Instructions for the task.
Strip out all images, then restate the data verbatim.

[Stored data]

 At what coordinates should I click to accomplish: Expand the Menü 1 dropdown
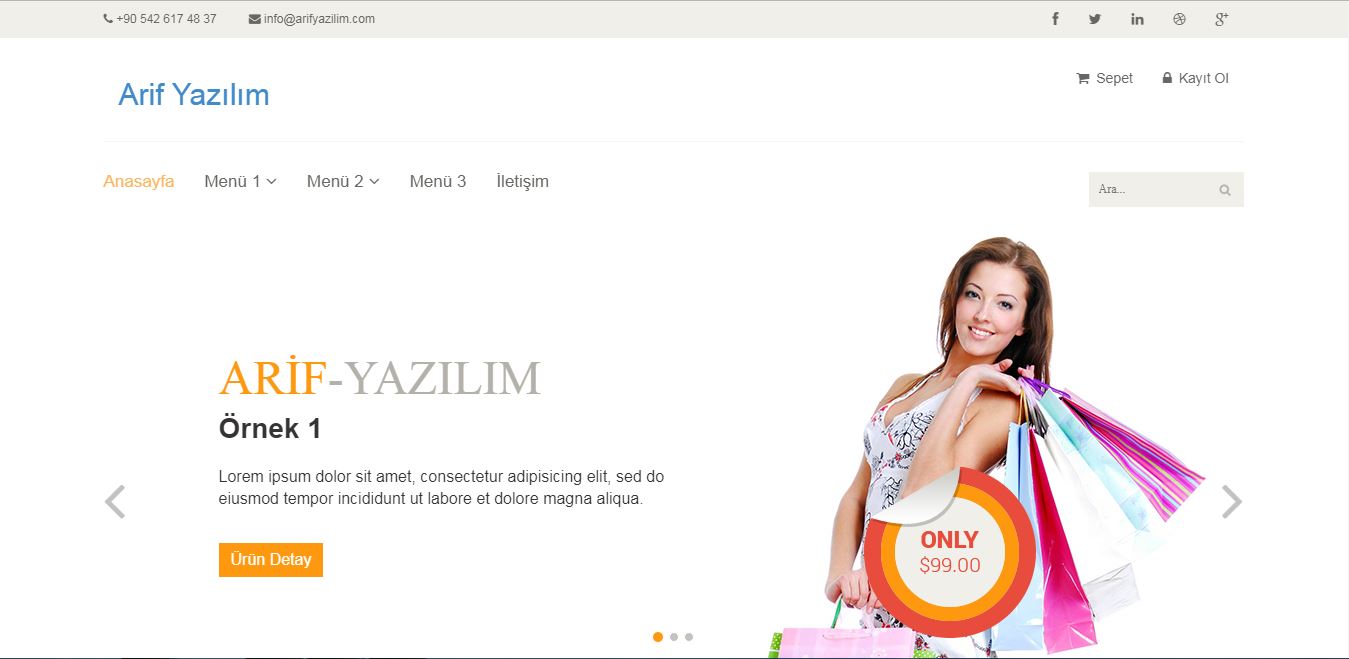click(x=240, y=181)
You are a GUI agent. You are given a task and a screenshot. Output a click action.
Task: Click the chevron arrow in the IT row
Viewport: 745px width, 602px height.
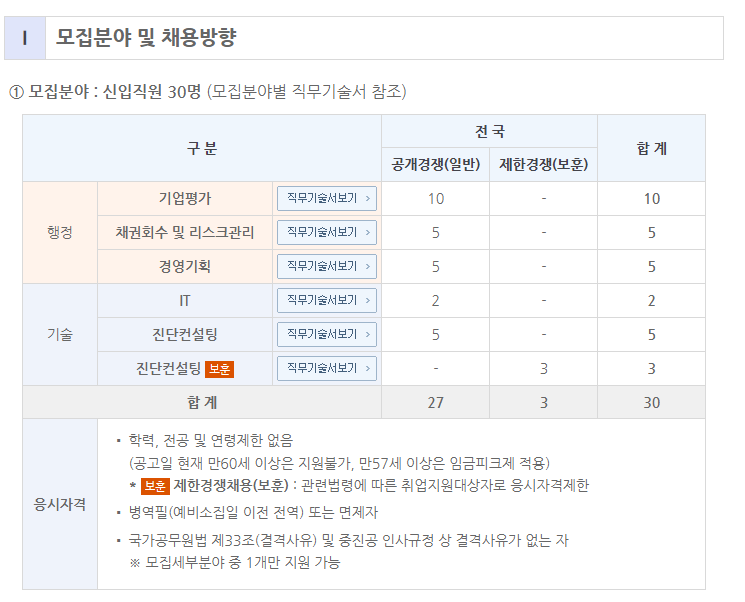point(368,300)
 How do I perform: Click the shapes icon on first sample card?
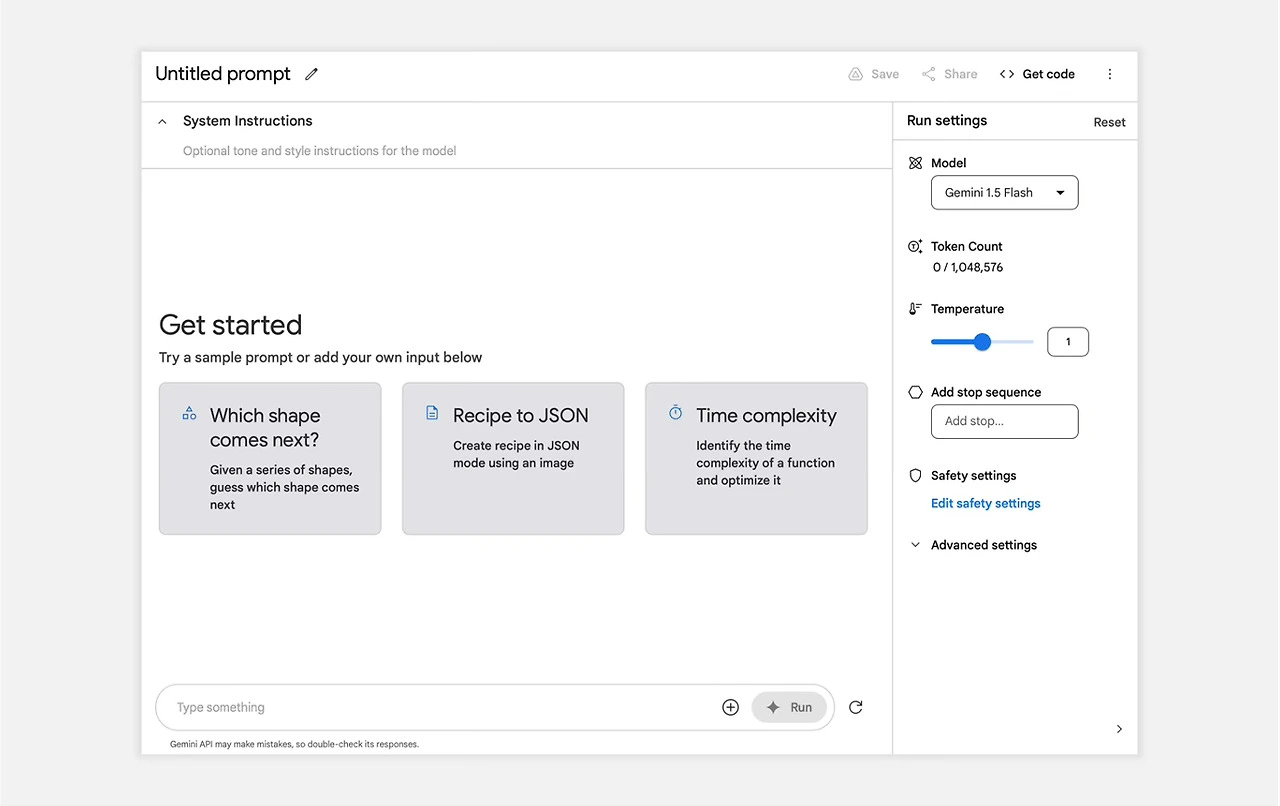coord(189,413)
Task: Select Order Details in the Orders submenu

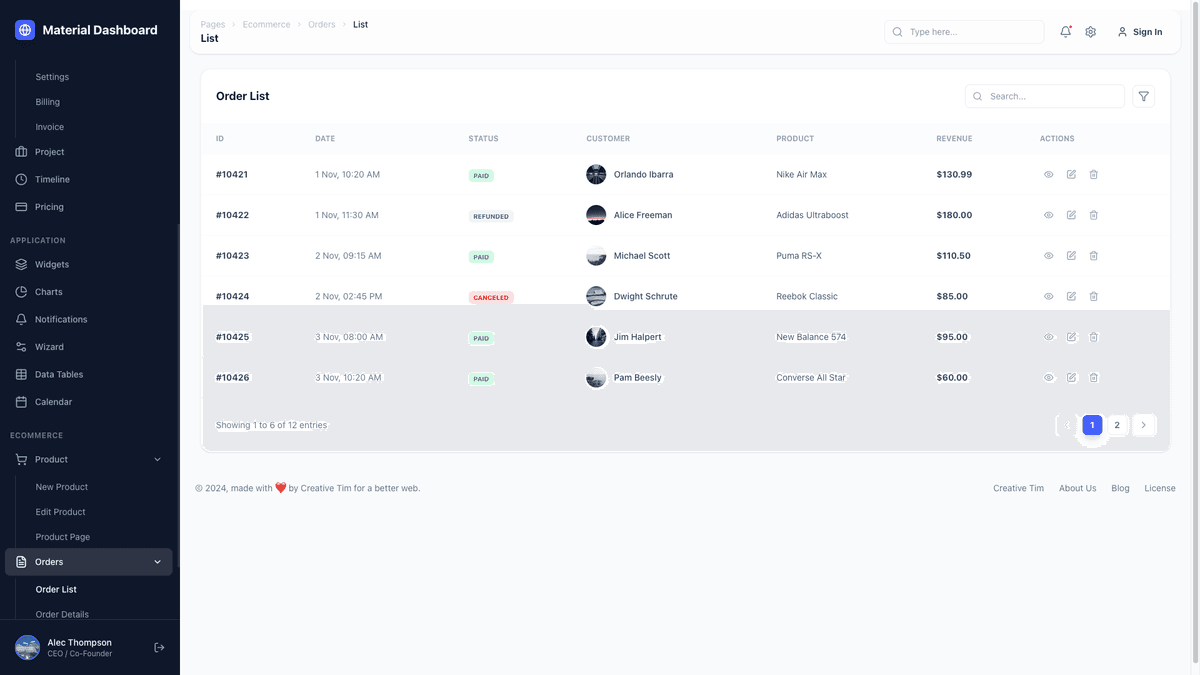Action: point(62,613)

Worked solution.
 At what coordinates should I click to accomplish: Expand the Menü 1 dropdown
click(x=240, y=181)
You are a GUI agent. You are given a task and a screenshot. Output a click action.
Task: Click the chevron arrow in the IT row
Viewport: 745px width, 602px height.
point(368,300)
 How do I perform: Click the shapes icon on first sample card?
coord(189,413)
Task: Select Order Details in the Orders submenu

Action: point(62,613)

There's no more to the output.